Pada masa kini, ada pelbagai rupa bagaimana orang yang merayakan sebuah pernikahan. Terlebih khusus, perayaan selepas menyatakan janji di insititusi agama tertentu.
Yang berkemampuan finansial cukup mumpuni, mereka bisa membuat acara resepsi yang mewah. Kemewahan itu nampak lewat dekorasi yang ditampilkan, pemilihan tempat untuk resepsi, makanan-minuman yang disajikan dan jumlah orang yang diundang.
Sementara yang mempunyai kemampuan finansial seadanya, pastinya juga menyesuaikan acara resepsi dengan kemampuan tersebut.
Tanpa penyesuaian dengan anggaran, bisa saja terjadi beban. Beban itu bukan saja dalam proses persiapan, tetapi juga setelah acara resepsi berlangsung.
Meski demikian, tidak jarang juga terjadi kalau ada yang coba melampaui batas kemampuan anggaran untuk melangsungkan pernikahan. Kemampuan finansial dipaksa untuk tunduk pada selera dan keinginan.
Selera tinggi tetapi kemampuan finansial lemah. Keinginan untuk acara yang serba mewah, tetapi keadaan keuangan kedua belah pihak tidak mendukung.
Salah satu penyebab dari situasi seperti ini adalah karena tantangan sosial. Dalam kenyataan sosial, begitu banyak orang yang melangsungkan resepsi pernikahan dengan tampilan mewah. Karena situasi ini, banyak orang yang cenderung untuk mengikuti tren yang sama, walaupun hal itu memaksa anggaran keuangan yang terbatas.
Selain itu, ada yang ingin melangsungkan acara mewah karena mau dilihat dan dipuji orang lain. Apalagi di tengah konteks masyarakat yang cenderung mengukur kesuksesan orang lain dari sisi tampilan luar.
Contohnya, pandangan yang menilai keberhasilan sebuah acara pernikahan dari faktor resepsi semata. Acara yang besar dan mewah menjadi ukuran dari keberhasilan sebuah pernikahan.
Efeknya, banyak orang cenderung berpikir banyak kali untuk mengikat sebuah pernikahan pada institusi tertentu kalau belum mempunyai kemampuan finansial.Â
Acara dibuat sedemikian mewah agar bisa mendapat pujian dari orang lain. Jadinya, esensi utama dari resepsi pernikahan menjadi kabur. Yang dicari hanya semata-mata pujian dari orang lain.

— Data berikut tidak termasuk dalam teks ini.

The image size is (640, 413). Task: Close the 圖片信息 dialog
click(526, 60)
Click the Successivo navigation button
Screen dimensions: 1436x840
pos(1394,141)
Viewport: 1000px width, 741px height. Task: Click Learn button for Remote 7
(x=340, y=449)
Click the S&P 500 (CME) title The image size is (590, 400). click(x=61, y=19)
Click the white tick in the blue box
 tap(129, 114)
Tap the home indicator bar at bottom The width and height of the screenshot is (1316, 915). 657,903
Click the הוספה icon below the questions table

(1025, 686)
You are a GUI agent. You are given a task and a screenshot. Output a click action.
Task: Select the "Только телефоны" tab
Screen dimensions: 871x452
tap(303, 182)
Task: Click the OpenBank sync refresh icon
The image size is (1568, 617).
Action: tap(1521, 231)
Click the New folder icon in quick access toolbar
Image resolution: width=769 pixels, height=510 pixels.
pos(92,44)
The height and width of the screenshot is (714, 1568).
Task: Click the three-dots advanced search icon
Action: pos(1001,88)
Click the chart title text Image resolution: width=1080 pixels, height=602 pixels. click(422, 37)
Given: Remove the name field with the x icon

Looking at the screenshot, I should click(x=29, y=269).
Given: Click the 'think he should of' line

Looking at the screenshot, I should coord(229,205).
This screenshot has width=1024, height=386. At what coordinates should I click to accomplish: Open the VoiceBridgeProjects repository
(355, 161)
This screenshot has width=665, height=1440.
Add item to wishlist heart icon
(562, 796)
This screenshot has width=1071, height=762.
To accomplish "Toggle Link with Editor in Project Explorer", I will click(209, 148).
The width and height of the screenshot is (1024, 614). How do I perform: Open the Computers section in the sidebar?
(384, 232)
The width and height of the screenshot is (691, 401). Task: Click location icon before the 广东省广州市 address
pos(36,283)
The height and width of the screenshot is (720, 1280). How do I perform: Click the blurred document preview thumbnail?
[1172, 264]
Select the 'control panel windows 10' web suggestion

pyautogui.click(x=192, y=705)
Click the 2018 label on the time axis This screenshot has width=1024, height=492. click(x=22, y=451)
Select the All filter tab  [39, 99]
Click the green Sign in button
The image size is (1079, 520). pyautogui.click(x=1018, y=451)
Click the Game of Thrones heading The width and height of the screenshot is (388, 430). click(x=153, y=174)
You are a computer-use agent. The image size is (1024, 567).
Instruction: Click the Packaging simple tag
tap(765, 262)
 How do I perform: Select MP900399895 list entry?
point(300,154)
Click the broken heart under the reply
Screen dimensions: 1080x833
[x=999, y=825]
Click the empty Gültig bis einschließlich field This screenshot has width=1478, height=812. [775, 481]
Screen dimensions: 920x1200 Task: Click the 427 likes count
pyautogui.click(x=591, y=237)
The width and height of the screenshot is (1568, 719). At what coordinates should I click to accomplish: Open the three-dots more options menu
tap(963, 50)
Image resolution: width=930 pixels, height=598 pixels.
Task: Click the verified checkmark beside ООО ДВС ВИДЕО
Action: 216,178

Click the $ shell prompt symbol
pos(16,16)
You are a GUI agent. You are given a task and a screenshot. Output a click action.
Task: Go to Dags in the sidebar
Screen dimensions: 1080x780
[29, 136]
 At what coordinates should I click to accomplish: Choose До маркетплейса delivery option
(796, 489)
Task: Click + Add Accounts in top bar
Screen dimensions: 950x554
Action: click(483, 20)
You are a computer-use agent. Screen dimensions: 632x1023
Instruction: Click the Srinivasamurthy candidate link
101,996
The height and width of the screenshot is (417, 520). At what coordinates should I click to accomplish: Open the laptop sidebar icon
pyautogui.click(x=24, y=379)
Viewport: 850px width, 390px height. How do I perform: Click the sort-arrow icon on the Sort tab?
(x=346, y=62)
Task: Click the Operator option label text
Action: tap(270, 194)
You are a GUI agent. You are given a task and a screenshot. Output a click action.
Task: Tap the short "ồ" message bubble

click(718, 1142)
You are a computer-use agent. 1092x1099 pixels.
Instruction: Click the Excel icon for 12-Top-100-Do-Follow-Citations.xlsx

Seharusnya acara resepsi pernikahan merupakan ungkapan syukur. Sepasang suami istri beserta keluarga dari kedua mempelai bersatu padu untuk menyampaikan syukur atas ikatan yang berlangsung. Walaupun acaranya berlangsung sederhana, tetapi kalau ada rasa sebagai satu persatuan, acara itu bisa mendapat tempat di setiap orang.
Tetapi kalau hanya berpandangan tentang resepsi pernikahan sebagai kesempatan untuk unjuk kekuatan finansial dan materi, hal ini bisa mengaburkan pesan dari resepsi pernikahan tersebut.
Ada pelbagai dampak dari pandangan yang melihat resepsi pernikahan sebagai unjuk kekuatan materi. Dampaknya bisa berupa kenekatan untuk berutang atau bahkan menjual aset yang dimiliki guna mendapatkan uang.
Padahal kalau direnungkan, dampak ini malah akan memberikan dampak lanjut yang lebih membebankan. Â Hidup dalam belenggu utang atau kehilangan aset berharga yang bisa menjadi bagian dari investasi untuk masa depan.
Sebut saja namanya Ami dan Andre. Andre ingin melangsungkan pernikahannya dalam rupa kesederhanaan. Niatnya ini didasarkan pada situasi keuangan kedua belah pihak. Hasil kerja dari ladang tidak bisa mencukupi untuk resepsi pernikahan yang mewah.
Namun pihak wanita, Ami memaksa pihak laki-laki untuk memiliki acara yang mewah. Wanita ingin rupa pernikahannya mewah dan bisa menarik perhatian banyak orang.
Kebetulan situasi di mana kedua belah pasangan ini berada di daerah yang lebih mengedepankan kultur kemewahan karena kepemilikan materi.
Seperti misal, saat seorang mempunyai kendaraan entah itu roda dua dan roda empat, mereka mendapat perhatian dari banyak orang. Saat orang mempunyai resepsi pernikahan mewah, mereka akan menjadi bahan cerita dari banyak orang.
Karena situasi ini, Andre dan keluarganya memutuskan untuk menjual satu-satunya sapi kepunyaan keluarga.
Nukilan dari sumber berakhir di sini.